Accountancy, asked by heerbhupinder56, 1 month ago

explane types.of accounts in detail​

Answers

Answered by AbhiThakur07
1

Explanation:

3 Different types of accounts in accounting are Real, Personal and Nominal Account. Real account is then classified in two subcategories – Intangible real account, Tangible real account. Also, three different sub-types of Personal account are Natural, Representative and Artificial.

Answered by TRISHNADEVI
1

ANSWER :

 \\  \\

✎ Accounts are classified on the basis of two approaches namely, English Approach or Traditional Approach and American Approach or Modern Approach.

 \\

  • ❒ Under English Approach or Traditional Approach, accounts are classified into Three types.

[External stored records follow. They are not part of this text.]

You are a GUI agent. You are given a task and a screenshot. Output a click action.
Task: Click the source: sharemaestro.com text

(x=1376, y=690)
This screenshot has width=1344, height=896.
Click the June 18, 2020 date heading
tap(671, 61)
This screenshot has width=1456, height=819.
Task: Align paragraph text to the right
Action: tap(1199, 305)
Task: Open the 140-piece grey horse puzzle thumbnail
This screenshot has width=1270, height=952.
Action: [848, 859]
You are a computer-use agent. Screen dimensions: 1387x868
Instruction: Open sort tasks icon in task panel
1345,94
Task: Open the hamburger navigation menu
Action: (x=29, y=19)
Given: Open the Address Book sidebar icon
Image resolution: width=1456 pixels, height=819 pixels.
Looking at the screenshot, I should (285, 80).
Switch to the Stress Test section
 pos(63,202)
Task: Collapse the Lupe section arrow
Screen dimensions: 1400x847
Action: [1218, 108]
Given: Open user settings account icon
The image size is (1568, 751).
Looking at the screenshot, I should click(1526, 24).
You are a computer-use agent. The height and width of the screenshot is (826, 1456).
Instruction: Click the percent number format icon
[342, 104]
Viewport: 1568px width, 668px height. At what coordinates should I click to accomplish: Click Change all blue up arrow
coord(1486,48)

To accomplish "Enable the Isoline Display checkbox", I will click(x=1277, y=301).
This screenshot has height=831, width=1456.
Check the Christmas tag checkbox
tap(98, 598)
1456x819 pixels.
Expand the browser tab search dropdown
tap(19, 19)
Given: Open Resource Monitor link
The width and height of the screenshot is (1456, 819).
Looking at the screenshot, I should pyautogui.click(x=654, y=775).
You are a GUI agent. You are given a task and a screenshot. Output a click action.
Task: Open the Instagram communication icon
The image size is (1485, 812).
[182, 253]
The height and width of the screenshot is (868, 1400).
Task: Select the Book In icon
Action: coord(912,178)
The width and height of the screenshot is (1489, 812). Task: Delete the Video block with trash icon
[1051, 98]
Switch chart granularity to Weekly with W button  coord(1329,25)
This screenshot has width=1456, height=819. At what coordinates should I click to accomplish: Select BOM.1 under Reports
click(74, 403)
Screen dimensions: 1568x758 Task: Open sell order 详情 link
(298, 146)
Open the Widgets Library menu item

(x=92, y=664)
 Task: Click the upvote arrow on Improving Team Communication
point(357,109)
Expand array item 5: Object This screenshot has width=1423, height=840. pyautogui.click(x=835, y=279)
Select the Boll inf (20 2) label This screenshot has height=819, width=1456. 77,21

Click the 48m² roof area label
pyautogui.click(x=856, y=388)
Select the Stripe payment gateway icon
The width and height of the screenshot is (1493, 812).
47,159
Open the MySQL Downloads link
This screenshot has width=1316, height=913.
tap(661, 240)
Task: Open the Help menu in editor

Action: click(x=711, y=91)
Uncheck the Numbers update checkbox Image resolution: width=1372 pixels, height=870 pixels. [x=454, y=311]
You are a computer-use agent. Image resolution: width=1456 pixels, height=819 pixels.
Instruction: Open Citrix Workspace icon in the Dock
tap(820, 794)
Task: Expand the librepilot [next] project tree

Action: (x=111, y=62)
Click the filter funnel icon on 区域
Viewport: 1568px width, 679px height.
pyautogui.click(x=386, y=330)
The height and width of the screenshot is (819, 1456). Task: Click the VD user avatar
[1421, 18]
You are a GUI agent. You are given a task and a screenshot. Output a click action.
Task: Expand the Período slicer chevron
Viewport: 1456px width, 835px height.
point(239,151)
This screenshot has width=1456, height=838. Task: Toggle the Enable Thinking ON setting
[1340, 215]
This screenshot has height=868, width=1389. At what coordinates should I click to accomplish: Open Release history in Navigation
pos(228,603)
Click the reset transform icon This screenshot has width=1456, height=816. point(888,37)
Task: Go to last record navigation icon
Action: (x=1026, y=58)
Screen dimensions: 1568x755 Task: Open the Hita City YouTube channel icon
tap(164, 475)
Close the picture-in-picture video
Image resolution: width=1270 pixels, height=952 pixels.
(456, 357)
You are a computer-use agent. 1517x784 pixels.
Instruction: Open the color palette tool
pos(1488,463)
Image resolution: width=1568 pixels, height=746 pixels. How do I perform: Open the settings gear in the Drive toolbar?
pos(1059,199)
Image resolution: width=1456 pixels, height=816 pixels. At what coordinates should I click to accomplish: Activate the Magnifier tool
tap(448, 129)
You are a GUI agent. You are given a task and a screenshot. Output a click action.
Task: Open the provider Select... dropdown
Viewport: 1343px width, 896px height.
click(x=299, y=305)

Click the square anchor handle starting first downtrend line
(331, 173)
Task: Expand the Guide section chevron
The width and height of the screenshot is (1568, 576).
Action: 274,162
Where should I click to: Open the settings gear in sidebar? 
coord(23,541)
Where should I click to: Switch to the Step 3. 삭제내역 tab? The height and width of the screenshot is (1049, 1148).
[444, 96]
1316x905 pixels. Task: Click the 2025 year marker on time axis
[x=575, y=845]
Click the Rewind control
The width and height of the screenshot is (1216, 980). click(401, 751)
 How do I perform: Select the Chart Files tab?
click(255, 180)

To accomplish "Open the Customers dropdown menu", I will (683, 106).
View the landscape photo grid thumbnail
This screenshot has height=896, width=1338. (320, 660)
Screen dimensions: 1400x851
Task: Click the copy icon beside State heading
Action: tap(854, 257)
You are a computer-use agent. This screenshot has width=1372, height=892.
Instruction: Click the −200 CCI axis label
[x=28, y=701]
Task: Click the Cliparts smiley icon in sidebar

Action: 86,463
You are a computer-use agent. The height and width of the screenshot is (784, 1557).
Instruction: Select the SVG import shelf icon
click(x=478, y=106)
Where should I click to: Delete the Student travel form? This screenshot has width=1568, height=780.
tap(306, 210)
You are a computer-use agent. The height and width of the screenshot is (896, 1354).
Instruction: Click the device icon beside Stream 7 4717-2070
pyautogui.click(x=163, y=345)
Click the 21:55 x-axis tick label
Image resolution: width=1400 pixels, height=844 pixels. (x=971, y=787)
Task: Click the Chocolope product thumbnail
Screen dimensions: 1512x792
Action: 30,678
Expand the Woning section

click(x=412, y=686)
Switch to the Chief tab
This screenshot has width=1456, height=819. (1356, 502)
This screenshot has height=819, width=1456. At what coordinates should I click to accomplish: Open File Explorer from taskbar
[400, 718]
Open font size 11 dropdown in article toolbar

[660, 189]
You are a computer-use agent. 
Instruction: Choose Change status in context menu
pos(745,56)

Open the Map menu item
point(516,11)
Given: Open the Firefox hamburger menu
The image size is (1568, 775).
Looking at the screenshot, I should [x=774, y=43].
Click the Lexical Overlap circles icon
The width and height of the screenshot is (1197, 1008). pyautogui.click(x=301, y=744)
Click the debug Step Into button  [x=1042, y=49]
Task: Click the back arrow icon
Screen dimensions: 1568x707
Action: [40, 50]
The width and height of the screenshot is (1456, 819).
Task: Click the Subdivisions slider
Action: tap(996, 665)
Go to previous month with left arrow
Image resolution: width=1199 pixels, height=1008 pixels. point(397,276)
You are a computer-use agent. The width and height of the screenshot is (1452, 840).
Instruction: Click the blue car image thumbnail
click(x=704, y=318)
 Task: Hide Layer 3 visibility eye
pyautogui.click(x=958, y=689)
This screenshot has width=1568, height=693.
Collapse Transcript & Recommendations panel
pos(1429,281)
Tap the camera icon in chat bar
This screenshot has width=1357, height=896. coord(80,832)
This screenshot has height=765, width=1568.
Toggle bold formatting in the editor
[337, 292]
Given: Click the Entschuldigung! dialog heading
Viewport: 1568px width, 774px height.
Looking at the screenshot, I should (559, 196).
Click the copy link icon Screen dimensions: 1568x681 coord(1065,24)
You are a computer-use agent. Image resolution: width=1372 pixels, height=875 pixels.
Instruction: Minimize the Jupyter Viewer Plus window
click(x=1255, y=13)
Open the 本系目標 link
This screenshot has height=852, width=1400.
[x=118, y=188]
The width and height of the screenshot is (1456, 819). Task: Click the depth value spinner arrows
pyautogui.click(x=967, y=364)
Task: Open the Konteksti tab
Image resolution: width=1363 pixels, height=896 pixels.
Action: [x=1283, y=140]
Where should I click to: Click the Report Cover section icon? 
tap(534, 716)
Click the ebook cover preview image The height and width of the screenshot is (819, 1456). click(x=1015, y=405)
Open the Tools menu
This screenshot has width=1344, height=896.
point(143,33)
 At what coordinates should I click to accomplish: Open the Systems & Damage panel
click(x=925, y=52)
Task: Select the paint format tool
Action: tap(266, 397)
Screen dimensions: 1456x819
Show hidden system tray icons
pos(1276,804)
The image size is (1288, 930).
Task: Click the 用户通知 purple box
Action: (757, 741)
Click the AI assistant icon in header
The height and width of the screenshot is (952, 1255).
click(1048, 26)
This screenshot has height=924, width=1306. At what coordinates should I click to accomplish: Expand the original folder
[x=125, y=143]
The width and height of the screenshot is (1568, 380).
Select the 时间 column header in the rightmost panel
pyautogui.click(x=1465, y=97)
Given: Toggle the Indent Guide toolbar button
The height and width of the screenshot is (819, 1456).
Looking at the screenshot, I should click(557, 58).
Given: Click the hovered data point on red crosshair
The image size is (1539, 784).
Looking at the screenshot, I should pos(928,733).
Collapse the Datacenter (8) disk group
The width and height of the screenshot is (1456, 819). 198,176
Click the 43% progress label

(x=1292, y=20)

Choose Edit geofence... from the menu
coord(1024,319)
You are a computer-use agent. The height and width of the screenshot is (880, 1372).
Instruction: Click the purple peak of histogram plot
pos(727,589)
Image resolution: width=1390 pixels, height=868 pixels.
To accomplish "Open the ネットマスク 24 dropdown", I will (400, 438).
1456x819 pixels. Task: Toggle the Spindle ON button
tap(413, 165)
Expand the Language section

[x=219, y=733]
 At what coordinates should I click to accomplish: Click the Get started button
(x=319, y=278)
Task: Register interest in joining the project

The three types of accounts under English Approach or Traditional Approach of classification are as follows :-

  • [1] Personal Accounts :

★ Accounts heads pertaining to persons, firms, companies, organizations etc. are called Personal Accounts.

  • Example :

Ram's A/C, Gauhati Commerce College A/C etc.

  • Rules for Debit and Credit :

★ Debit is the Receiver of the benefit.

★ Credit is the Giver of the benefit.

____________________________________________

  • [2] Real Accounts :

★ Accounts heads recording transactions relating to tangible things are known as Real Accounts.

  • Example :

Machinery A/C, Cash A/C, Building A/C, Bank A/C etc.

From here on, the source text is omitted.